=== Record extracts ===
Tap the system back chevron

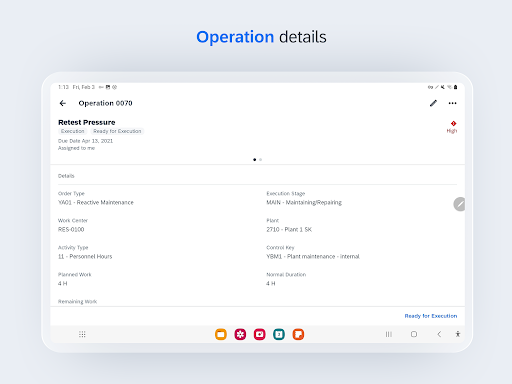(x=439, y=334)
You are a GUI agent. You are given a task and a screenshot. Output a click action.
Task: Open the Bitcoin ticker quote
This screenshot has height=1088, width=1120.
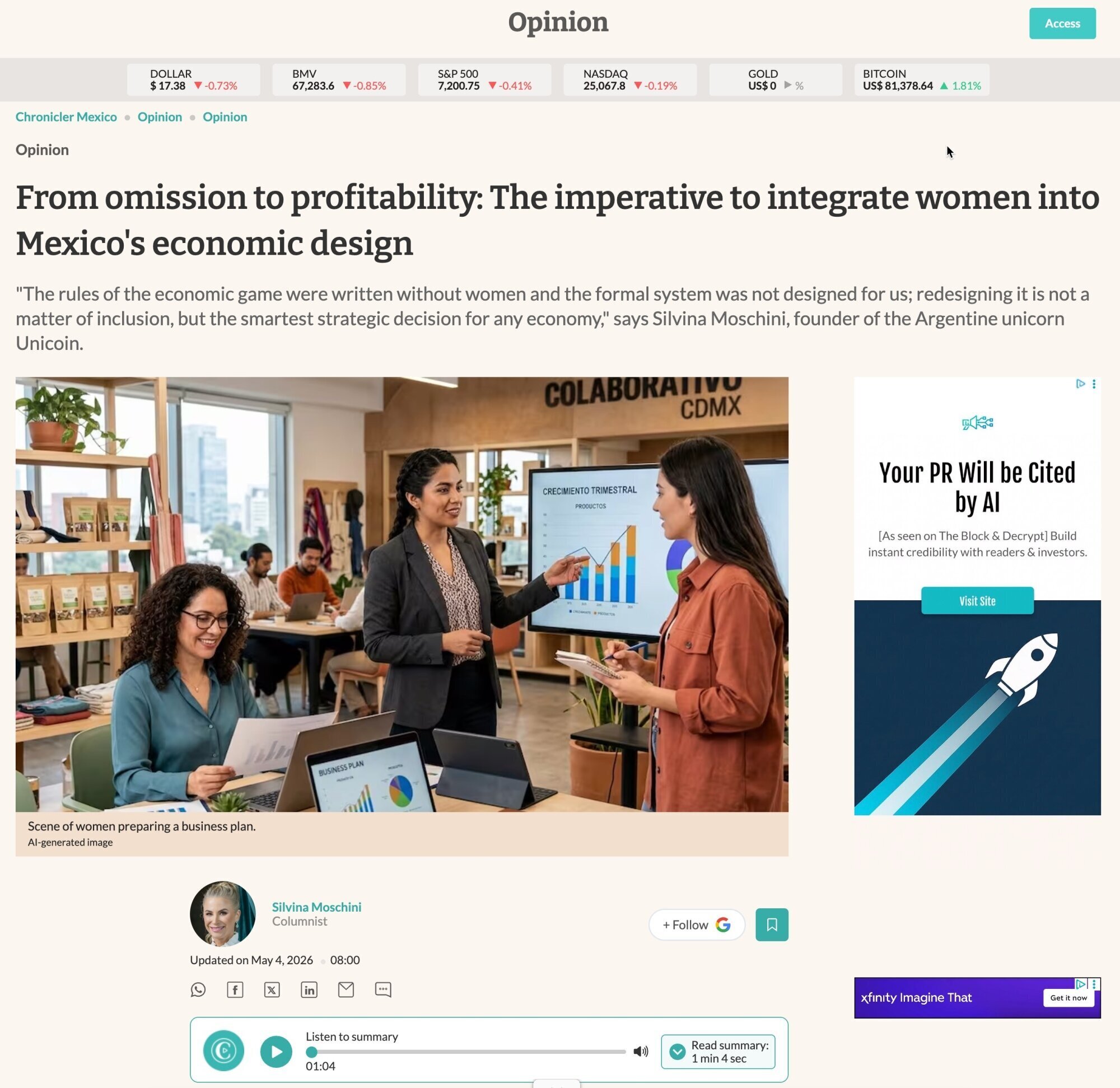coord(922,80)
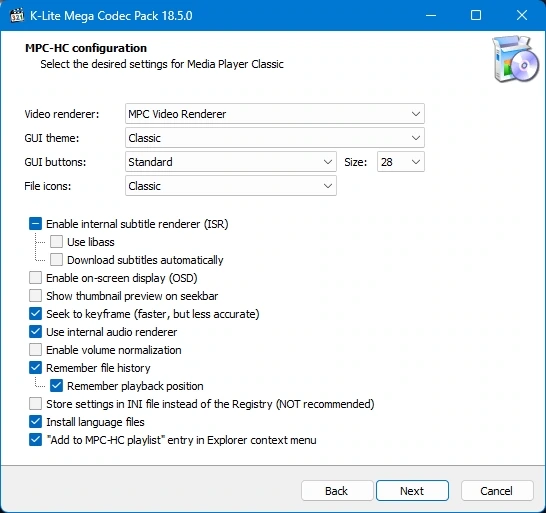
===
### [What you will do]
The expected output is the run of lines from the one containing "Task: Open the Bitcoin ticker quote" to the last line of the listing above, both included, word for word and free of pictures.

### [Exercise answer]
Task: Open the Bitcoin ticker quote
This screenshot has height=1088, width=1120.
coord(922,80)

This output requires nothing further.